● **Problems**:
A: In the forum thread below about substrate for African Dwarf Frogs, condense the paragraph beginning "We used smooth sand for our African Dwarf Frogs" into a short bulleted list that keeps its main points.
B: Carry the forum thread about African Dwarf Frog substrate forward from its final line, picking up after the last post header shown.

● **Supplied text**:
▼
I think I will put the gravel in then. I was planning on getting my ADFs from Petsmart because I heard that they keep them away from ACFs so they're safe.


----------



## lakemalawifish (Nov 24, 2012)

We used smooth sand for our African Dwarf Frogs because you will find that when they go up to take in air (which they need some room at the top of the tank to do that, so best to keep the water level dropped down some) after they go to the top and take in air they will nose dive back down to the bottom of the tank and if there are rocks, bare bottom, etc. they can hurt themselves. A soft sand landing is much easier on them. Also, when they shed their skin they thrash around a lot and again, the sand is just smoother for them.


----------



## Leopardfire (Sep 23, 2012)

I have a 10lbs of ecocomplete substrate left from my 20 gallon. It has small granules, but not quite sand. It is small enough for a from to swallow though, but so is sand. Would it be safe to use this and do I have enough?


----------



## lakemalawifish (Nov 24, 2012)
▲
Rows of pointing data
▼
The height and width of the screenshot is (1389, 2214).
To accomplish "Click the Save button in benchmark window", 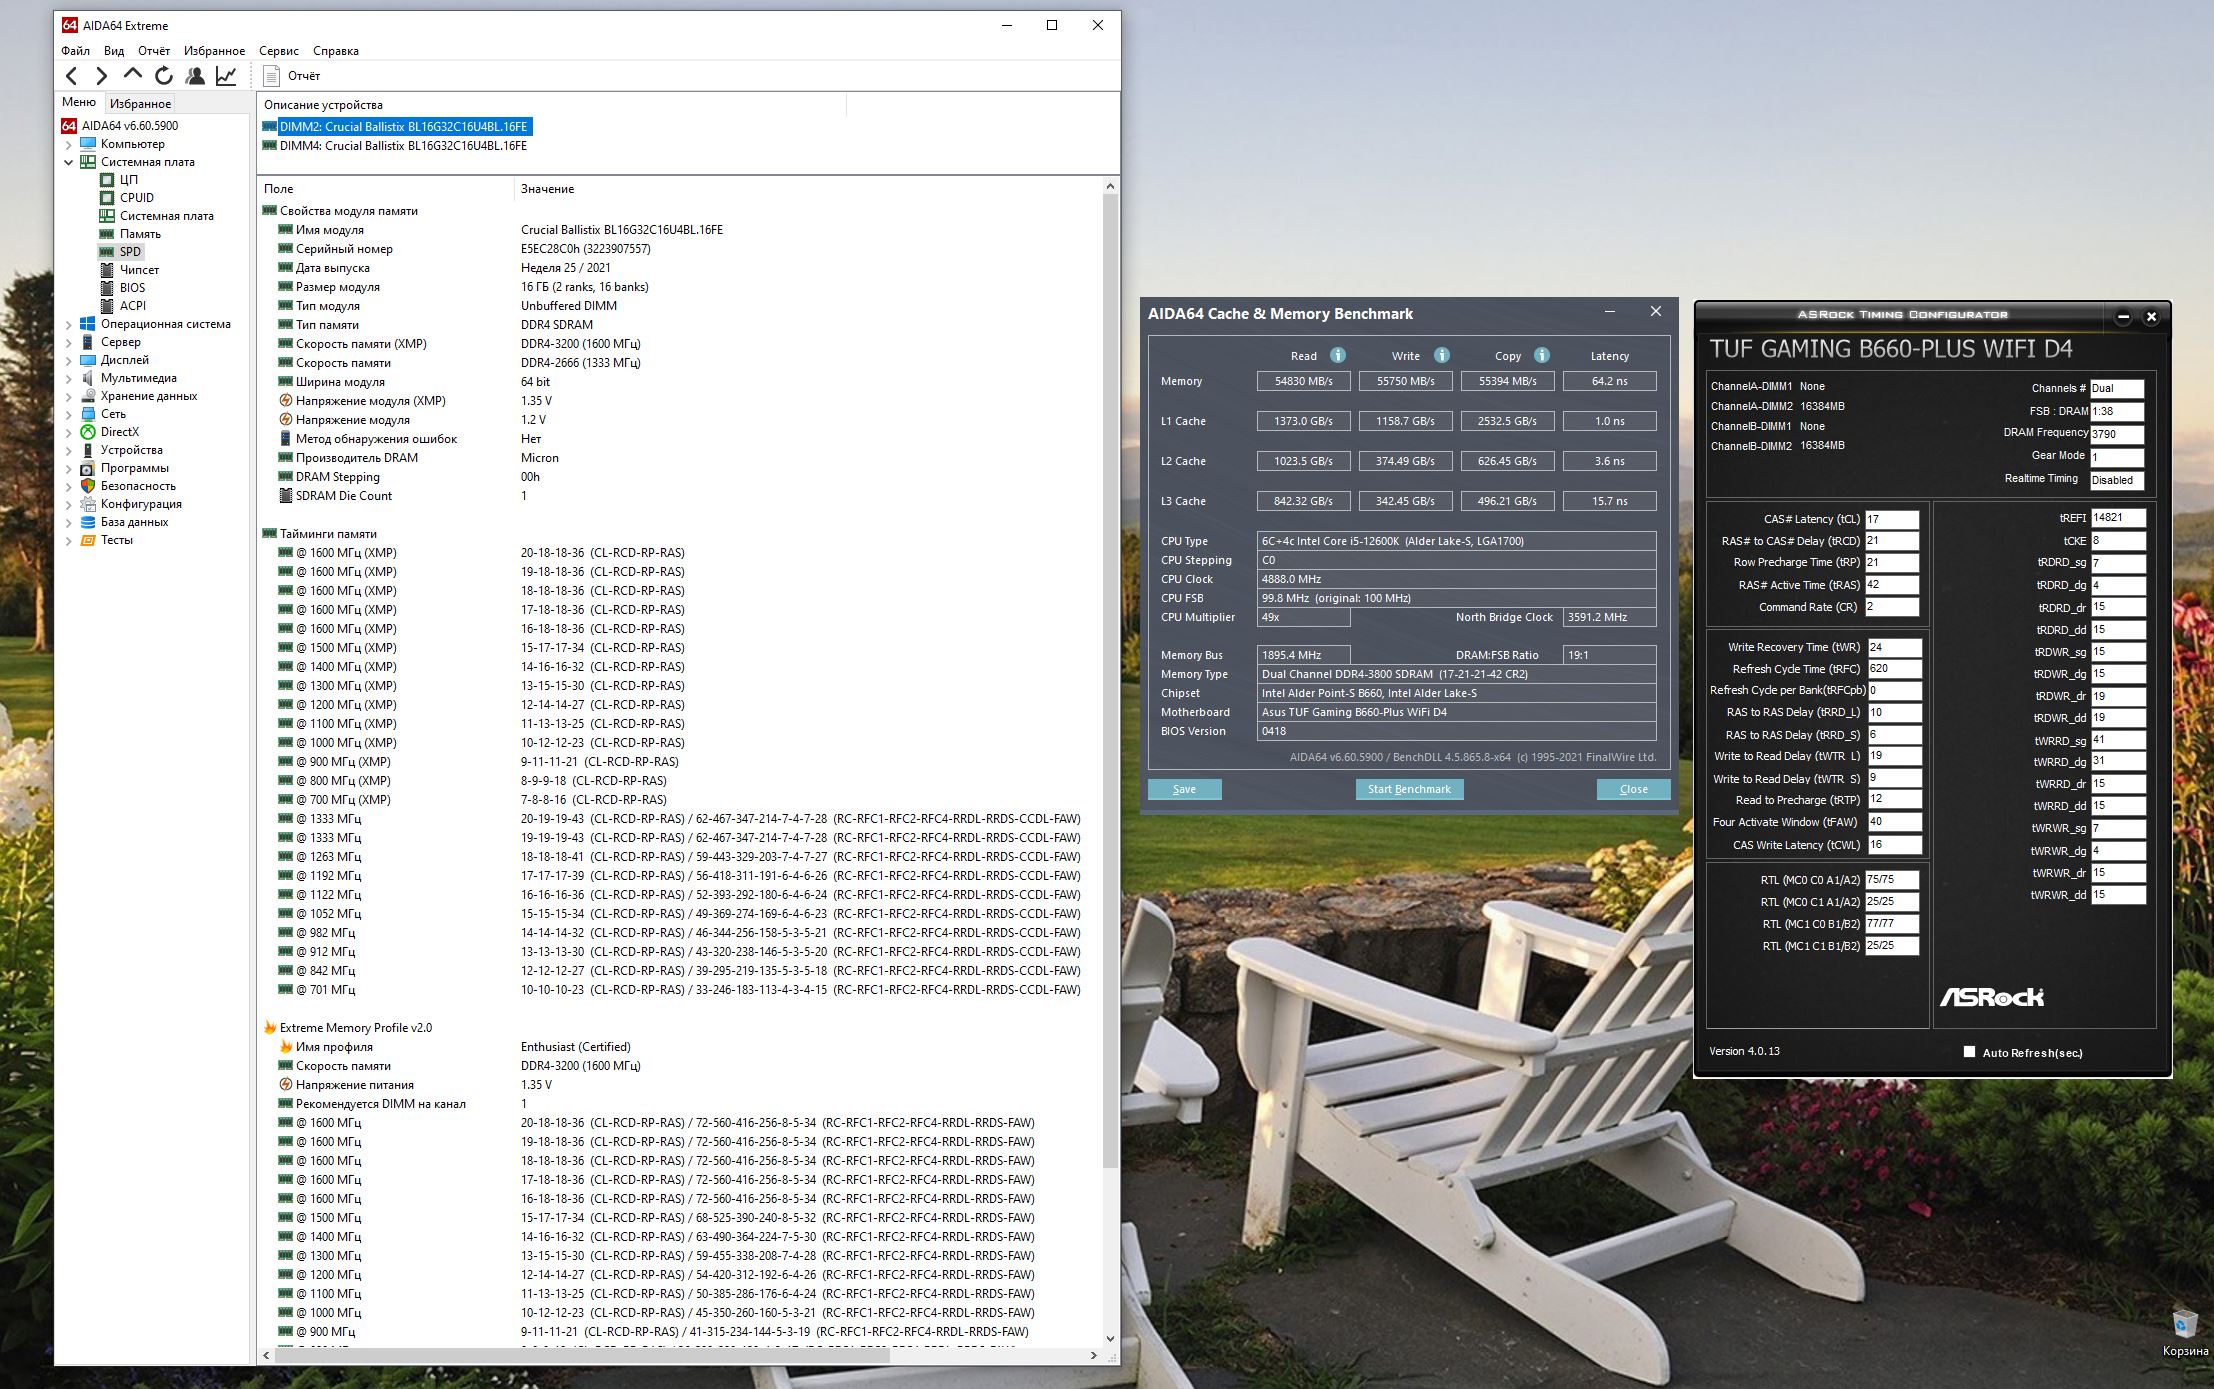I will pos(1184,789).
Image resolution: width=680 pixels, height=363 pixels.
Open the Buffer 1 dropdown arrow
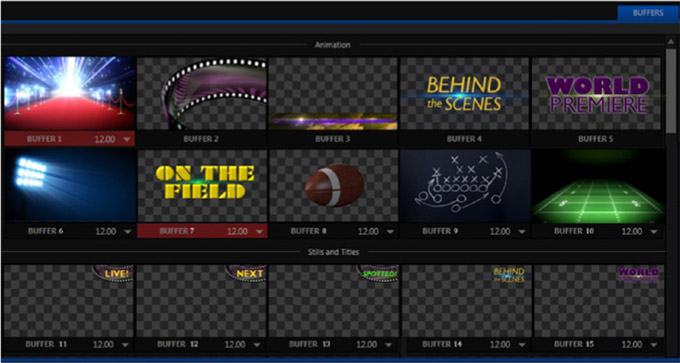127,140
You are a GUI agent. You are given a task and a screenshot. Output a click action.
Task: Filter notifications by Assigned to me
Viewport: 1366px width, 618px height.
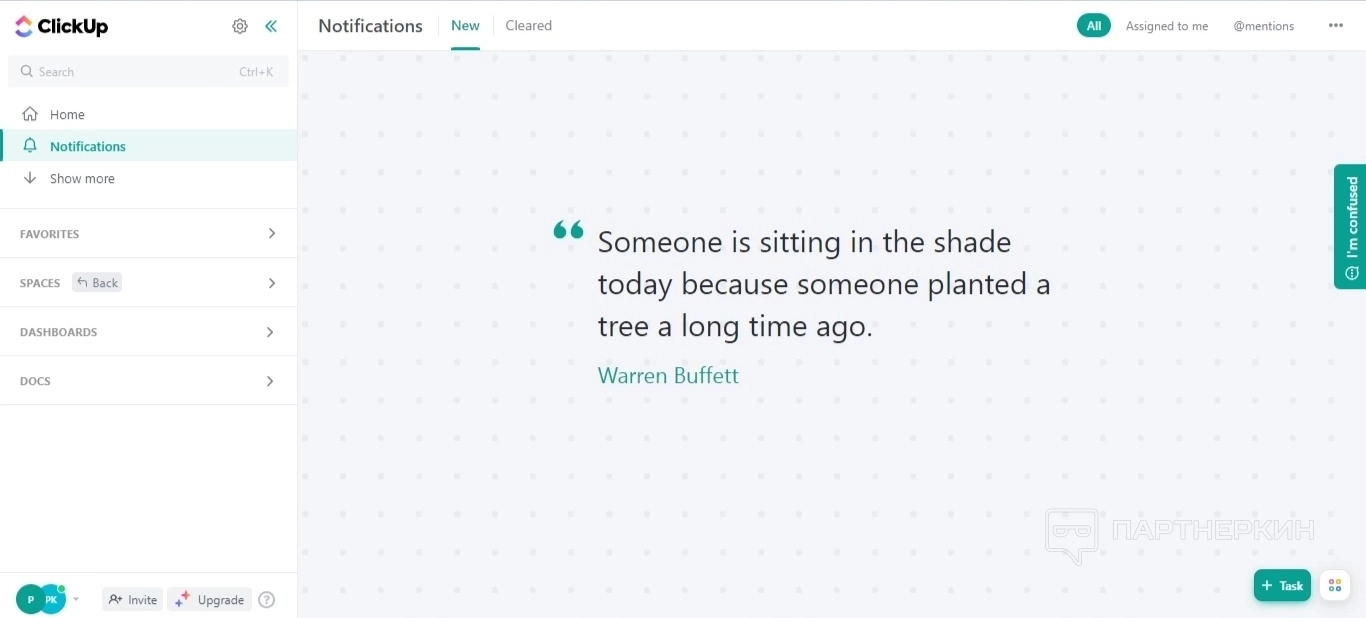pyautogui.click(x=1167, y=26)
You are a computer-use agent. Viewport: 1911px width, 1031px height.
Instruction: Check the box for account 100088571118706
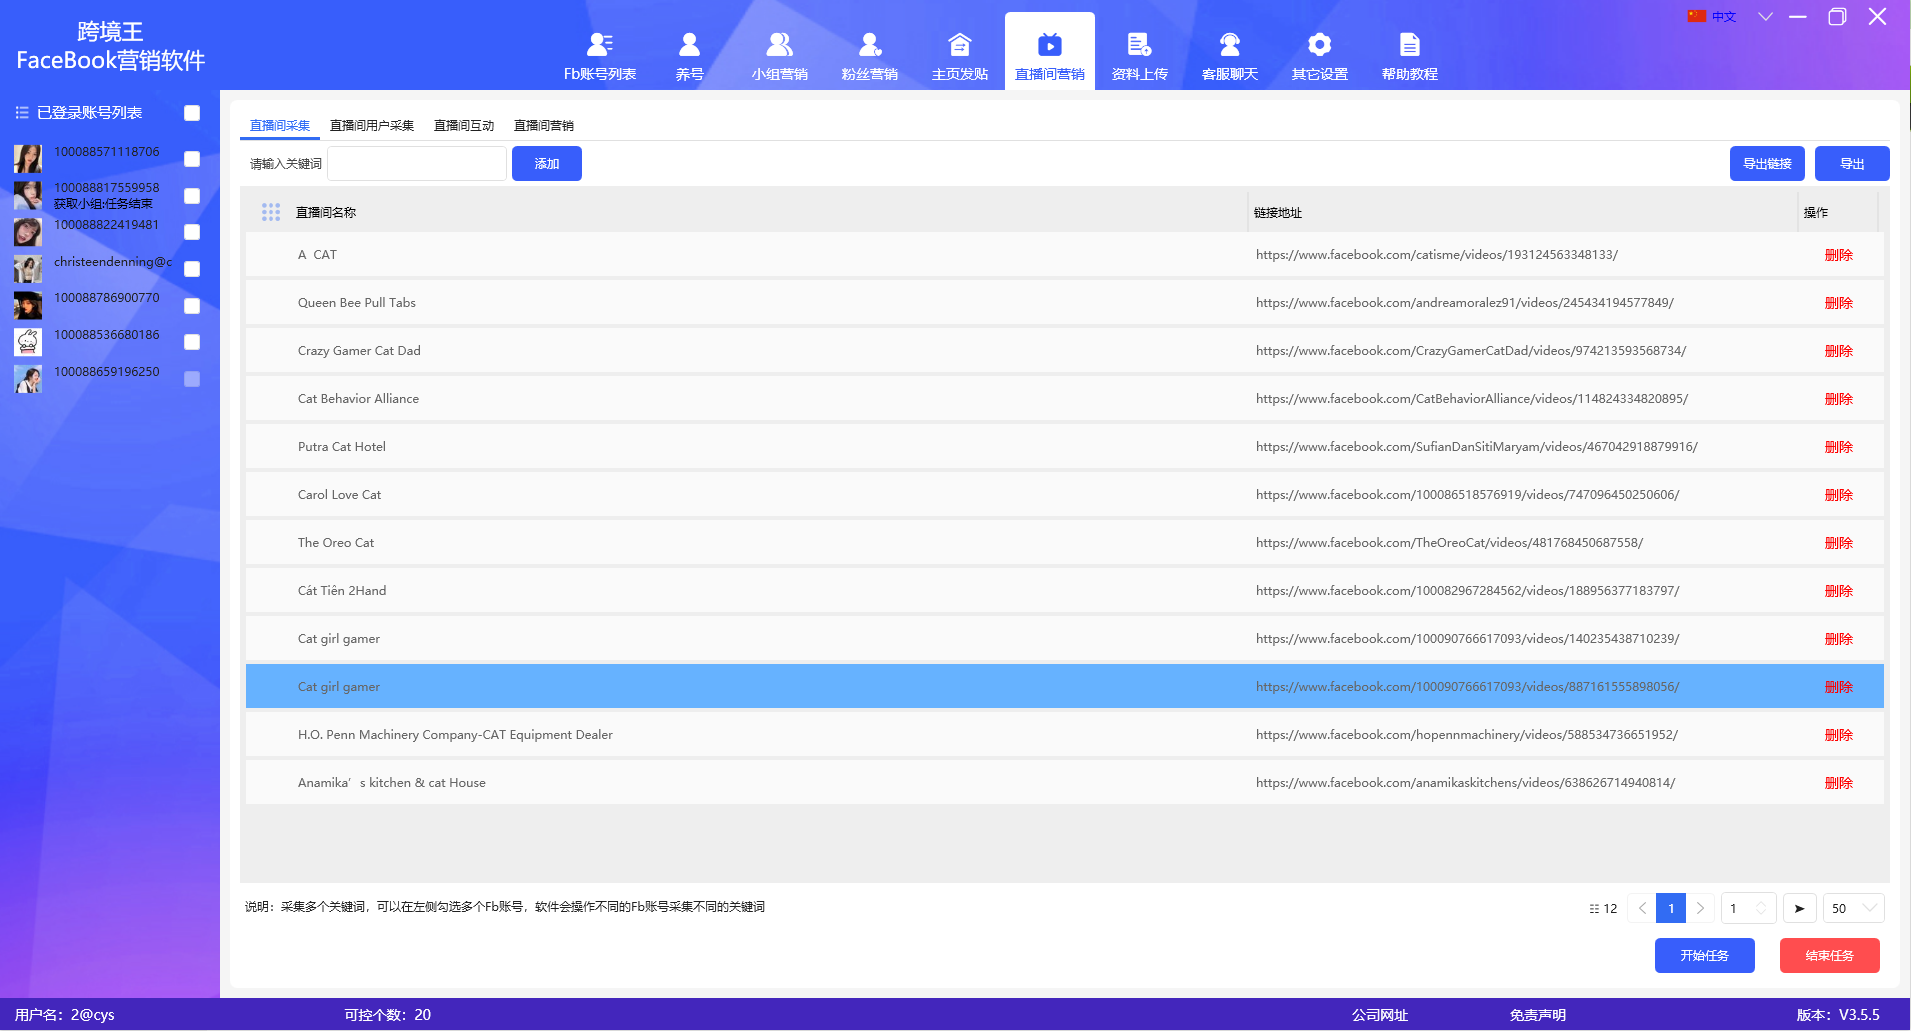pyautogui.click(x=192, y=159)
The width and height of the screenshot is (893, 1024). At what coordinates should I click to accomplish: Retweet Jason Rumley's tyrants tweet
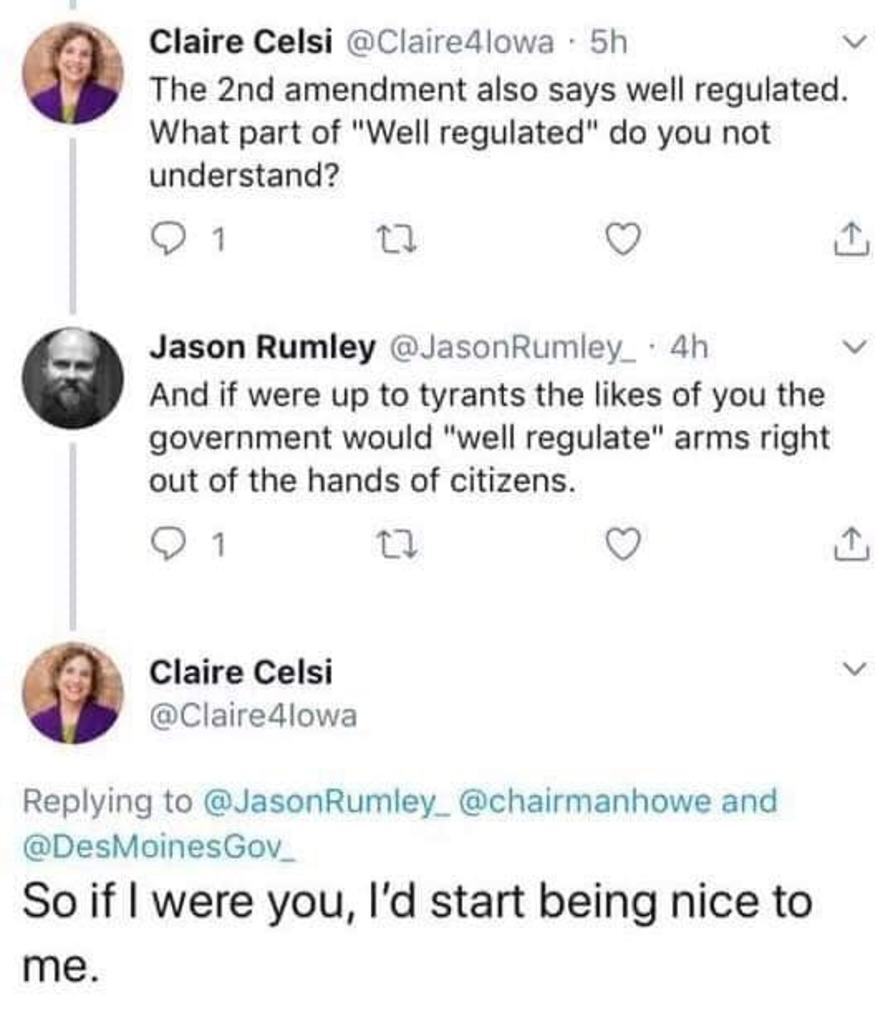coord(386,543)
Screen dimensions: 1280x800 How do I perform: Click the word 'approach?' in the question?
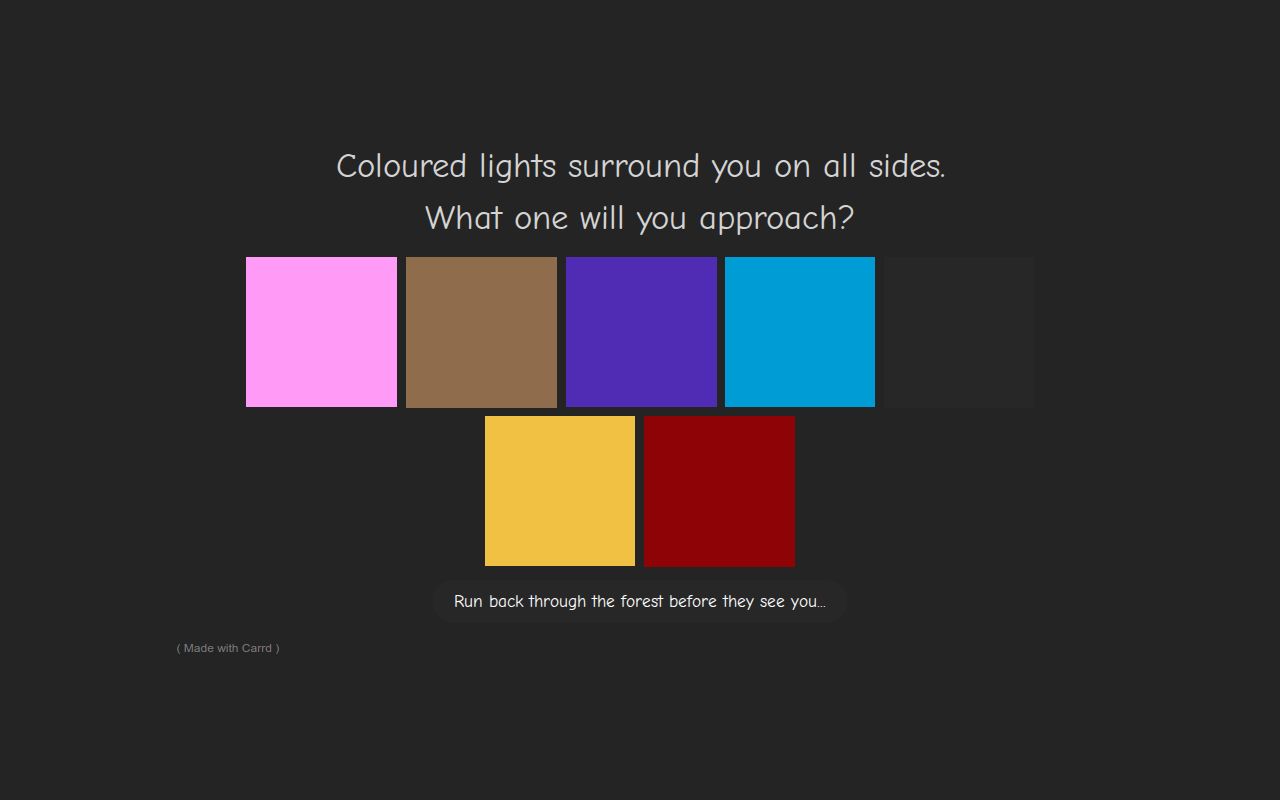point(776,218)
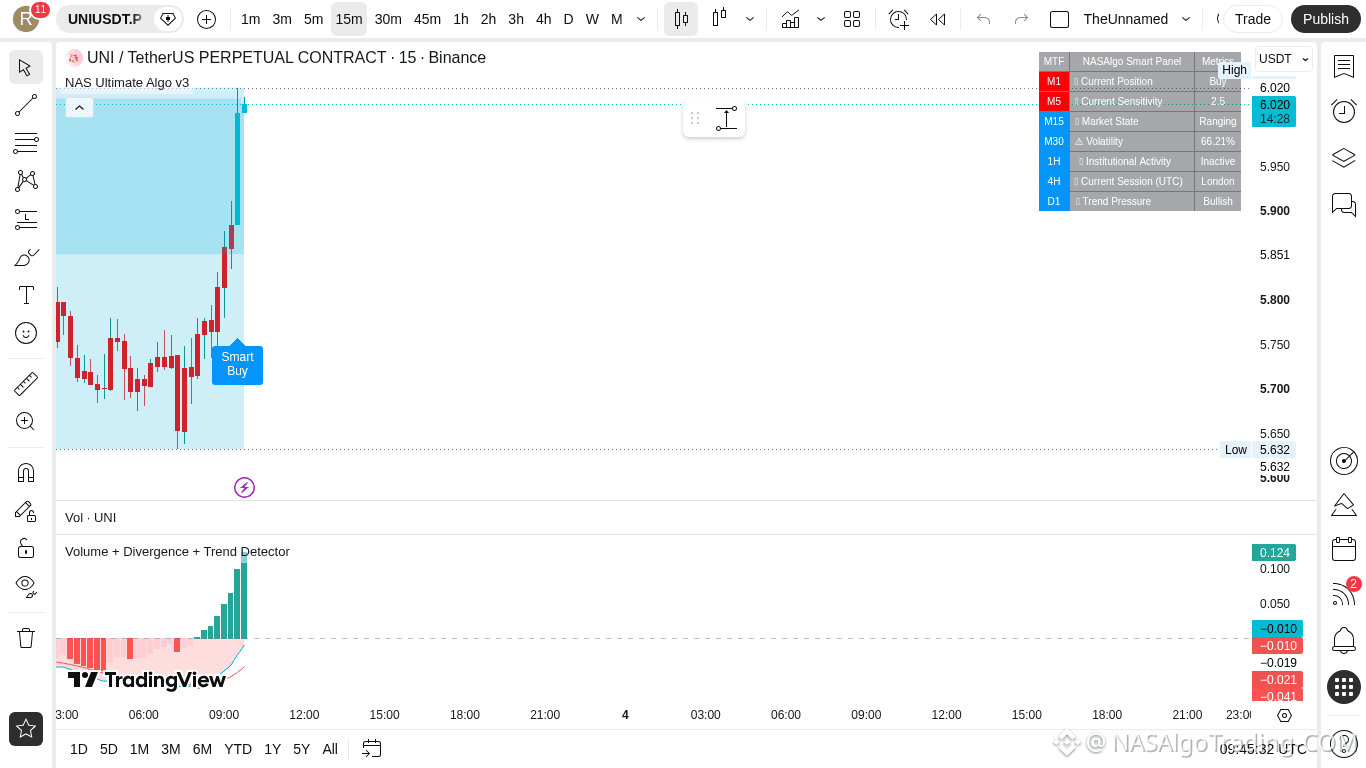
▲
● **Responses**:
A:
- Smooth sand was used for the African Dwarf Frogs.
- The frogs swim to the top to take in air, so the water level should be kept lower to leave them room.
- After breathing, they nose-dive back to the bottom, and rocks or a bare bottom can hurt them.
- A soft sand landing is easier on them.
- When shedding their skin they thrash around a lot, and sand is smoother for that too.

B:
Not sure what size tank you are using for your African Dwarf Frogs, but usually you want 1 pound of substrate for each gallon of water in the tank. I would go ahead and use what you have and if it's not quite deep enough for your liking, or not enough cushion for your frogs, add some more when you can. I used a terra cotta pot saucer "that sits underneath the pot to catch water". Put that in a corner of the tank where there's not as much water flow and either drop the food into the saucer, or use tongs or a turkey baster to place it there. The frogs will learn to go there for their dinner. If they ingest a small amount of sand it will not hurt them. But, most of the food will land in the saucer.


----------



## Leopardfire (Sep 23, 2012)

The saucer is a good idea. I have a 10 gallon tank and 10lbs of substrate so that should work. Do I have to dump out the tank to put in the substrate? It's cycling and it would be a ton of work to empty it and redoes the ammonia and everything.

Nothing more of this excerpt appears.